■ Esercizi da svolgere ■
1 – Trascrivi dal brano fornito il passo che va da "Intervista al numero" fino a "la pressione avversaria." compreso.
2 – Secondo il brano fornito, quale qualità è più complessa del saper giocare a calcio come Luis Alberto?
═════ Brano fornito
Vedere il calcio come Luis Alberto

Intervista al numero dieci della Lazio, uno dei calciatori più visionari, creativi e belli da veder giocare dell'intera Serie A.

C’è solo una qualità più complessa del saper giocare a calcio come Luis Alberto: saper vedere il calcio come Luis Alberto. È quella capacità di fare da spartiacque tra il caos e l’ordine – l’attesa e l’epifania, il lampo e la luce, l’assist e il gol. Quando sta per ricevere palla, qualcosa sta per succedere: un brivido, un misto di eccitazione e senso di urgenza, ci scorre lungo la schiena. È una suggestione irresistibile: il singolo calciatore che ha il potere di assoggettare al proprio volere ciò che accade in campo – normalmente gli basta una giocata, che sia un’apertura sul lato debole, oppure un filtrante tra le gambe della difesa, o anche una semplice finta di corpo per mandare fuori tempo la pressione avversaria.
══════════
═════ Dati forniti
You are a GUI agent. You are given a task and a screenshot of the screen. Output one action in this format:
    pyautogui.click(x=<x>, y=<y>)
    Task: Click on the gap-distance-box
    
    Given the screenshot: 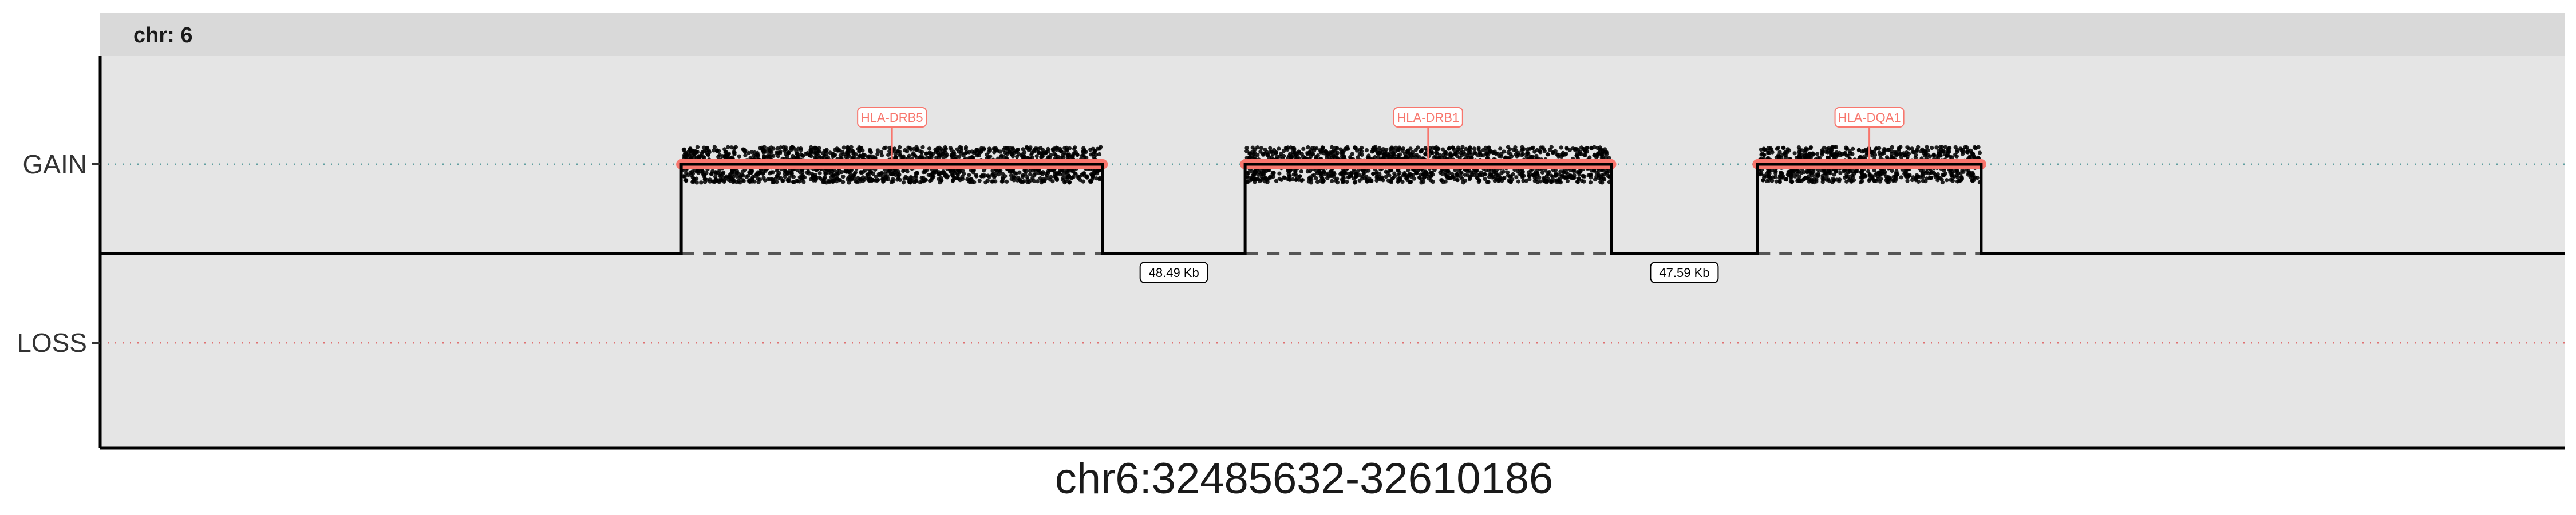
══════════
■ Soluzioni degli esercizi ■
1 –
Intervista al numero dieci della Lazio, uno dei calciatori più visionari, creativi e belli da veder giocare dell'intera Serie A.

C’è solo una qualità più complessa del saper giocare a calcio come Luis Alberto: saper vedere il calcio come Luis Alberto. È quella capacità di fare da spartiacque tra il caos e l’ordine – l’attesa e l’epifania, il lampo e la luce, l’assist e il gol. Quando sta per ricevere palla, qualcosa sta per succedere: un brivido, un misto di eccitazione e senso di urgenza, ci scorre lungo la schiena. È una suggestione irresistibile: il singolo calciatore che ha il potere di assoggettare al proprio volere ciò che accade in campo – normalmente gli basta una giocata, che sia un’apertura sul lato debole, oppure un filtrante tra le gambe della difesa, o anche una semplice finta di corpo per mandare fuori tempo la pressione avversaria.

2 – Saper vedere il calcio come Luis Alberto.